The following statements highlight Moody’s current outlook for the economy in 2014 and beyond:
- Accelerating job growth should allow the U.S. to reach full employment in three years.
- Debt burdens have fallen, businesses are flush with cash, and profit margins are strong.
- Confidence has been the missing ingredient, but signs point to stronger investor and consumer sentiment.
“Of course, there are still some potential obstacles that we will be monitoring. The continuing brinksmanship between Congress and the executive branch perpetuates economic uncertainty. Also, it will be interesting to see how the Federal Reserve acts as the economy improves, and they unwind the monetary stimulus enacted during the depths of the recession,” Corgel observed.
Based on Moody’s projections for GDP, income and employment growth in 2014, PKF-HR is forecasting lodging demand to grow by 3 percent along with a 1.8 percent rise in supply. The net result is a 1.8 percent gain in occupancy, accompanied by a 4.8 percent increase in ADR.
Given the strong outlook for U.S. lodging performance, investment and development interest is high. “The relatively strong recovery of luxury, upper-upscale and upscale hotels located within the nation’s major markets has been well documented. Therefore, it has not been surprising that these property types are attracting the greatest interest. Now we are seeing our clients starting to focus on what areas to invest and/or build their upper-priced hotels within these strong markets,” noted Woodworth.
Since 2009, PKF-HR has been forecasting the performance of six location categories. The location classifications as defined by STR are airport, interstate, resort, small town/metro, suburban, and urban. Just as has been observed within the chain-scales, the recovery patterns among the different location categories have varied since 2009. As of year-end 2013, PKF-HR estimates the only location groupings to have returned to their pre-recession peak levels of occupancy will be airport and urban hotels.

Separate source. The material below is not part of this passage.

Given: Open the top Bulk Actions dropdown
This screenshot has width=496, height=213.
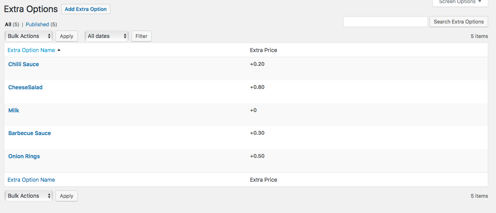Looking at the screenshot, I should tap(29, 36).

“Urban hotels were the first location category to recover from the recession. While this limits their potential for additional occupancy gains, they are at a point in their respective business cycle where pricing power will dominate revenue growth. Conversely, airport hotels are just reaching their previous peak, so they are expected to continue to benefit from strong gains in both occupancy and ADR in 2014,” said Woodworth.
Among the location categories, hotels located in airport, resort, and suburban areas are forecast to achieve the greatest gains in RevPAR in 2014. Lagging in RevPAR growth will be properties operating along the nation’s interstate highways and in small towns. “This is a natural progression – strong performance in the central business district leads to compression in the rest of the metro area,” Woodworth concluded.